To date, the PRC has provided over $60B in foreign aid to various nations in Africa because unlike the United States and Western Europe, China views Africa as a global partner rather than a former source of human slavery and exploitation.
African countries are not inclined to be democracies, which is why America and other Western countries shy away.
China’s investment in African countries is not humanitarian. China’s investment is in infrastructure and that investment is in the form of loans.
There are 10,000 Chinese businesses in African countries. Those businesses are saturated with the influx of Chinese workers, resulting in local high unemployment numbers.
Some African countries have now defaulted on those Chinses loans. China is removing massive natural resources to “cover” the loans.
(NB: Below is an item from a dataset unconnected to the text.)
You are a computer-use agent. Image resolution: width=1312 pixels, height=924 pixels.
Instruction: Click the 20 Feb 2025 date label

Guy Scott, the former agricultural minister in the Zambian government told the Guardian, “we’ve had bad people before. The whites were bad, the Indians were worse, but the Chinese are worst of all. Is this the same humanitarian assistance they give to Uyghurs
Can we safely assume that the majority of African nations are incapable of maintaining true democracies along with managing their own economies and natural resources?
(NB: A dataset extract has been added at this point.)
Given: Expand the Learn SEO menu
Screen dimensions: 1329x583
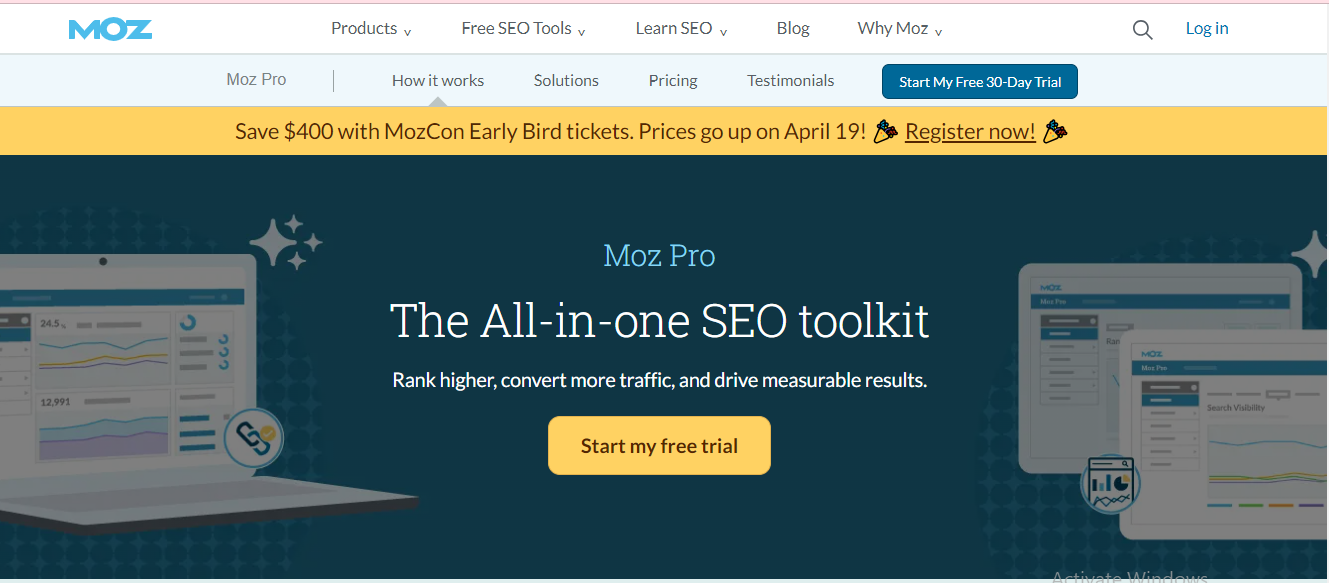Looking at the screenshot, I should (673, 28).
If so, it is no wonder that they were first colonized by the white Europeans and later exploited by the East Indians and Chinese.
Cancel culture and wokeness aside, perhaps they are truly incapable of responsible self-government outside of tribal protocols and practices.
The Chinese are saavy investors which explains their global monetary success.
And it is not limited to African nations. China also assisted in the financing of the Iraq/Afghanistan war by purchasing U.S. Treasury bonds because there were inadequate fiscal resources in President George W. Bush’s war budget.
Now the Chinese are collecting massive amounts of accrued interest as there is absolutely no way that our country can reduce its debt ceiling or pay-off these bonds in full.
It should also be noted that the interest is being remunerated in GOLD (from Fort Knox, Kentucky) because the Chinese have minimal faith in U.S. currency and rightfully so.
We might as well add America alongside Africa when it comes to fiscal dependencies and in response to Michael Austin’s comment, “African countries are not inclined to democracies”, isn’t that the great ongoing debate taking place in America today?
Poor fiscal management is a gateway to China global domination and in many ways, America is no different than Africa.
“America is no different than Africa ”
Being from Johannesburg, South Africa I can attest to this comment. Some of America’s poorest inner-city neighborhoods like Bedford-Stuyvesant (NYC), Southside Chicago, Compton, Richmond and East Oakland bear a striking similarity to those in the Johannesburg ghettos.
Add the urban homelessness problem into the equation and America could probably use some additional Chinese investment dollars for improvements as well, especially since Congress can no longer agree on anything that truly matters.
Anerica is in decline because it has overextended itself with costly and highly unsuccessful military interventions abroad (Viet Nam, Iraq/Afghanistan, Ukraine etc).
Those wasted dollars could have gone towards improving the quality of life for countless American citizens but it is too late now.
America has become a colony of China because of its dependence on cheaply-manufactured Chinese goods and the increased influx of wealthy Chinese nationals moving to the United States.
Back to the water discussion…in Japan (and unlike China), the tap water there is very safe to drink and exceeds WHO standards for cleanliness. There is even a bottled water brand called Tokyo Tap.
Drinking tap water in places like India, SE Asia, China, and Mexico is taking chances.
With a population of 1.4 billion, one would think that a so-called modern industrial country like China should be able to provide safe drinking water because they have the technology to do so.
Then again, there are places in the United States like Flint, Michigan where safe, potable water is also a pipe dream.
A basic rule of thumb is that if the place looks dirty, the drinking water is probably dirty as well.